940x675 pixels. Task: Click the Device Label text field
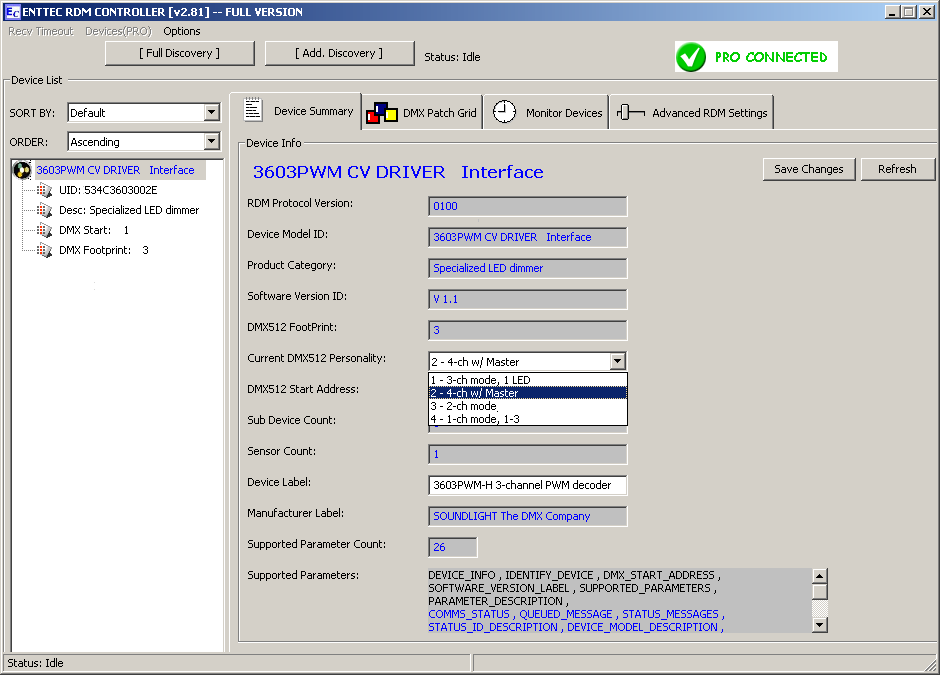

---

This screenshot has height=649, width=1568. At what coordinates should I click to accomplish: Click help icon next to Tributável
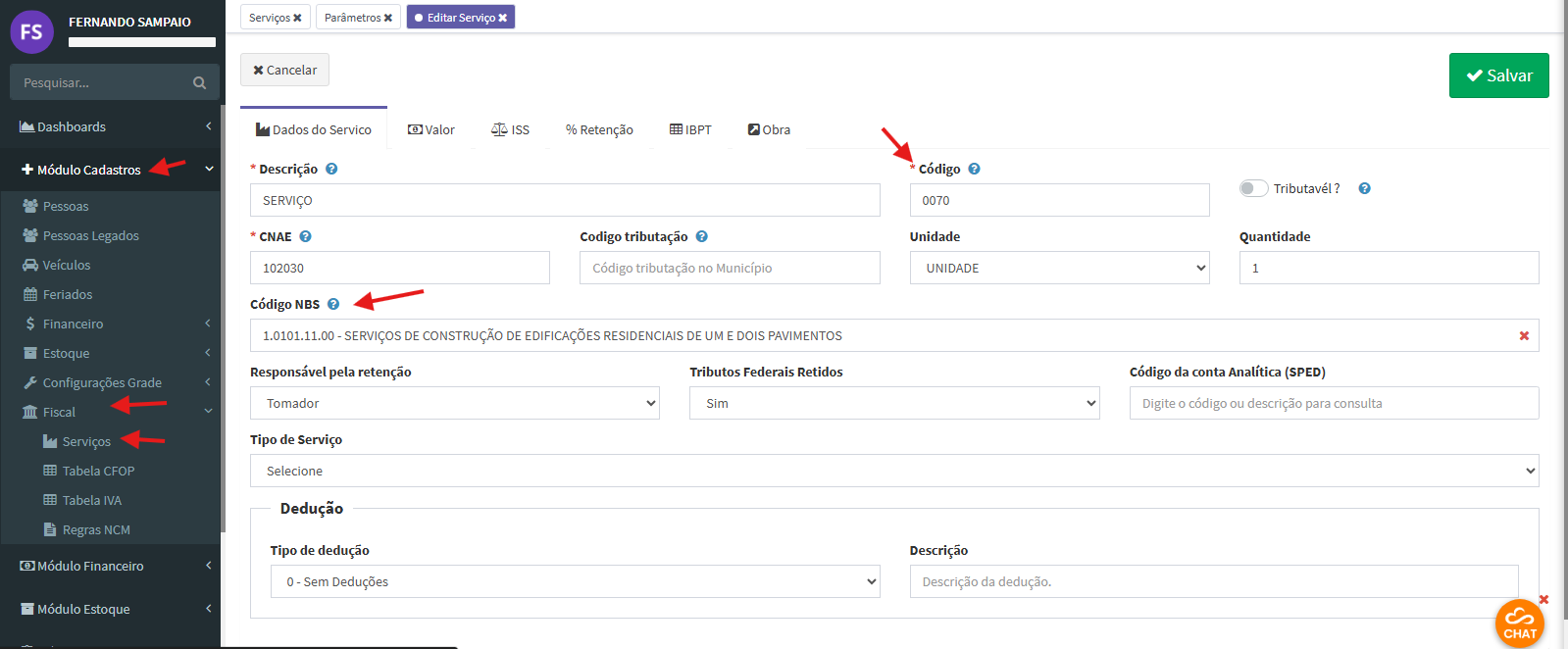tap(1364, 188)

==

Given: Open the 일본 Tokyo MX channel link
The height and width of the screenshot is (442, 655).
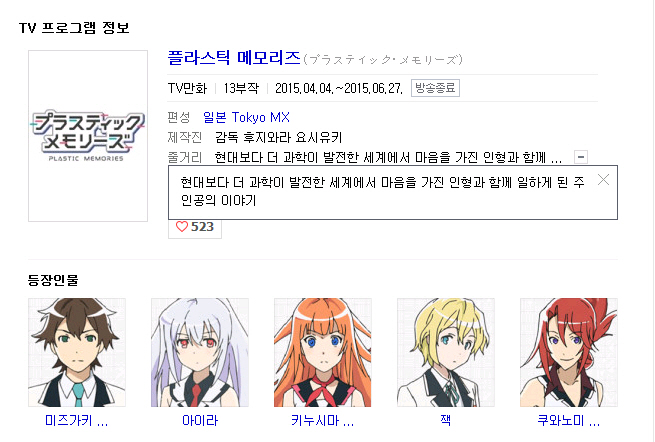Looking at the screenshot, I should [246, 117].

- **REQUIRED TASK**: Locate each line in the rows above that contains the string "Click", and copy those lines.

- **TASK RESPONSE**:
940x675 pixels. Task: Click the Device Label text field
This screenshot has height=649, width=1568. At what coordinates should I click to accomplish: Click help icon next to Tributável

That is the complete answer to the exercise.